Estratto del documento >>
★ ★ ★ ★ ★ ★ ★

Ma anche qui, lo schema – neanche il più avanzato e sofisticato – basta a svelare tutto. Perché i protagonisti sono tanti, molti di più. E soprattutto i protagonisti cambiano col procedere delle pagine. Vivono in quella palazzina né ricca, né povera – ma non anonima – appena fuori da Tel Aviv.

Che è anche la città dove oggi insegna lo scrittore, che lì ha deciso di tornare dopo un breve peregrinare negli Stati Uniti. Lì, dove c’è la sua storia, le sue radici. Lui che è nipote di quel Levi Eshkol, che è stato fra i fondatori di Israele, che è stato primo ministro dopo Ben Gurion. Che è stato una di quelle figure incomprensibili per chi non ha vissuto quel periodo e quelle contraddizioni, fondatore di uno dei partiti della sinistra israeliana, quando ancora si teorizzava la simmetria fra kibbuz e socialismo e poi diventato una icona bipartizan.

★ ★ ★ ★ ★ ★ ★

Voci del dataset >>
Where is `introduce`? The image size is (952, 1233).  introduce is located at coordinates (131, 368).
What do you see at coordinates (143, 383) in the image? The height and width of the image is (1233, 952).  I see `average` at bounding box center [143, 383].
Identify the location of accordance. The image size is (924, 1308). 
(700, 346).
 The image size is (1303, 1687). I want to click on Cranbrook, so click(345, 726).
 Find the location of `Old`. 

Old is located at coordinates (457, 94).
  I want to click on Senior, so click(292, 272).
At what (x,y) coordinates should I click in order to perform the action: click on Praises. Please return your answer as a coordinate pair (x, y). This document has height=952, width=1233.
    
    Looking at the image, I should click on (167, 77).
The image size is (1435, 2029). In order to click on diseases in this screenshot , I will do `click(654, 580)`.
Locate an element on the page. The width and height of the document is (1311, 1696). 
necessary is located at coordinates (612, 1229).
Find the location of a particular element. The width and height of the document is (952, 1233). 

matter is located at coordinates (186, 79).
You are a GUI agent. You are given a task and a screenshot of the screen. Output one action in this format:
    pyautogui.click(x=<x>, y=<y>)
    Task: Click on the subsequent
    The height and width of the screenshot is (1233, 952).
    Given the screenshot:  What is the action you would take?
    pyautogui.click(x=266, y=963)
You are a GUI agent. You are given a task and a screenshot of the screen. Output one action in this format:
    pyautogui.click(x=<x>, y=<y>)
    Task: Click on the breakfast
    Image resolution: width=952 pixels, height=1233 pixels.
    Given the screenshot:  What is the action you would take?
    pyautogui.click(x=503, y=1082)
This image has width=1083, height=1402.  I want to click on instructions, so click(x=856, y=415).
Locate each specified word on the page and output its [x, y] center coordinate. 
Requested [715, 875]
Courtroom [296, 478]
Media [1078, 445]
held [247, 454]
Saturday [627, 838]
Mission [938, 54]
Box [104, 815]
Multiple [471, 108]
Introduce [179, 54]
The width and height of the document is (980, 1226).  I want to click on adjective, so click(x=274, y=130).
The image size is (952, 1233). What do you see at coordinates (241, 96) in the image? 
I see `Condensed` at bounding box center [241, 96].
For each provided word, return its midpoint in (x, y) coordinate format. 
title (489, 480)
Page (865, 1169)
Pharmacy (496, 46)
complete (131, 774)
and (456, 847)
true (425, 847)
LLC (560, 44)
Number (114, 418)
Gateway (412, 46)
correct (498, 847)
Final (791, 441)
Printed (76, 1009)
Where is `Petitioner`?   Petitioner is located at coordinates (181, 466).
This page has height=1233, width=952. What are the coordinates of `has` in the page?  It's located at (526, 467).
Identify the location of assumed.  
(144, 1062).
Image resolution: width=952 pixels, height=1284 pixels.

★ ★ ★ ★ ★ ★ ★

Consegna >> Trasforma in un elenco il paragrafo dell'estratto che comincia con «Che è anche la città», tenendo i fatti principali. Le voci sono materiale a parte, separato dall'estratto.

Esercizio svolto >>
- Tel Aviv è la città dove oggi insegna lo scrittore, tornato lì dopo un breve periodo negli Stati Uniti.
- Lì ci sono la sua storia e le sue radici.
- È nipote di Levi Eshkol, uno dei fondatori di Israele e primo ministro dopo Ben Gurion.
- Eshkol è una figura difficile da capire per chi non ha vissuto quel periodo e le sue contraddizioni.
- Fondò uno dei partiti della sinistra israeliana, quando ancora si teorizzava la simmetria fra kibbuz e socialismo.
- In seguito diventò un'icona bipartisan.